=== Zadanie do wykonania ===
W którym roku, zgodnie z poniższym artykułem o zwrocie mienia gmin żydowskich w Poznaniu, mija termin składania wniosków o zwrot tego mienia?

=== Fragment tekstu ===
====================

Poznańskie cymesy
Wojciech Wybranowski, Nasz Dziennik

 
Czy nowoczesny budynek Polskiej Akademii Nauk, świeżo odremontowany kompleks mieszkalny oraz grunty w centrum Poznania trafią do warszawskiego Związku Gmin Wyznaniowych Żydowskich? Do 2002 r. organizacja chce odzyskać jeszcze, co najmniej, kilka kolejnych nieruchomości na poznańskiej starówce. ZGWŻ jest zwolniony z podatku od przejętych nieruchomości, nie będzie musiał również uiszczać opłat z tytułu użytkowania gruntów. Poznańscy Żydzi skupieni w Gminie Izraelickiej są oburzeni. - Dla ZGWŻ te nieruchomości to prawdziwy cymes, to kura znosząca złote jaja - konkludują.

Przed ponad trzema laty Sejm uchwalił ustawę "O stosunku Państwa do gmin wyznaniowych żydowskich", zgodnie z którą przedwojenne gminne mienie żydowskie ma zostać zwrócone bądź to Związkowi Gmin Wyznaniowych Żydowskich, bądź też zarejestrowanym gminom żydowskim. Termin składania odpowiednich wniosków mija w 2002 r. Zdaniem kierujących ZGWŻ, uzyskane w ten sposób fundusze mają w głównej mierze być przeznaczone na pomoc w odbudowywaniu i wspieraniu istniejących i rozwijających się instytucji żydowskich w Polsce. Tymczasem, mimo iż ustawa przewiduje zwrot przede wszystkim terenów, na których znajdowały się budynki służące uprzednio celom kultu religijnego, działalności oświatowo-wychowawczej i charytatywno-opiekuńczej, ZGWŻ domaga się również zwrotu gruntów i budynków mieszkalnych. - Mamy kilka wniosków o zwrot mienia pożydowskiego. Nie jest to jednak zjawisko na wielką skalę - mówi wiceprezydent Poznania Przemysław Smulski.

====================

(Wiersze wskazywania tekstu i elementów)
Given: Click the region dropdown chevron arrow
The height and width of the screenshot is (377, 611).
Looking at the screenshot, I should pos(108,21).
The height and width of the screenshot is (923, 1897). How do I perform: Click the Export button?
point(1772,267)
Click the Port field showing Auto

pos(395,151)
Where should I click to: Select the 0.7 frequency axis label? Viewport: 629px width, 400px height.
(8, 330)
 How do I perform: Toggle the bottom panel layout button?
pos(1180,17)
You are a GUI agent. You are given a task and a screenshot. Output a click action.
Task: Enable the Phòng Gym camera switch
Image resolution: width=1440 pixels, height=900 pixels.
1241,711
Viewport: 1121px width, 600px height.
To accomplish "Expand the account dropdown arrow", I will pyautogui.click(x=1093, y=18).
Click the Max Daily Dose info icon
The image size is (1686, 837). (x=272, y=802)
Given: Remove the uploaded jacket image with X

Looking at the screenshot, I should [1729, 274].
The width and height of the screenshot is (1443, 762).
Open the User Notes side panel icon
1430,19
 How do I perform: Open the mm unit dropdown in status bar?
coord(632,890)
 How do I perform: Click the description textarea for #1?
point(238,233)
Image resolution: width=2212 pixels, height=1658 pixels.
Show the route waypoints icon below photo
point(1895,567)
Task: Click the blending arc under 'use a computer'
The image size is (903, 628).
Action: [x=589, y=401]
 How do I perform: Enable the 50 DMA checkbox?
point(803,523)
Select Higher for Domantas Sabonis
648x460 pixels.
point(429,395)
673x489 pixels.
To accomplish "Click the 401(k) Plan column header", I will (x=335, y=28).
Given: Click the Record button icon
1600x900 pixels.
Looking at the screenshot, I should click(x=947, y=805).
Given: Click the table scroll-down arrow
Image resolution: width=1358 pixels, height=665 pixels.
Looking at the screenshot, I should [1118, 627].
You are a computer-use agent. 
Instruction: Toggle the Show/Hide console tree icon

====================

=== Poprawna odpowiedź ===
Termin składania wniosków mija w 2002 roku.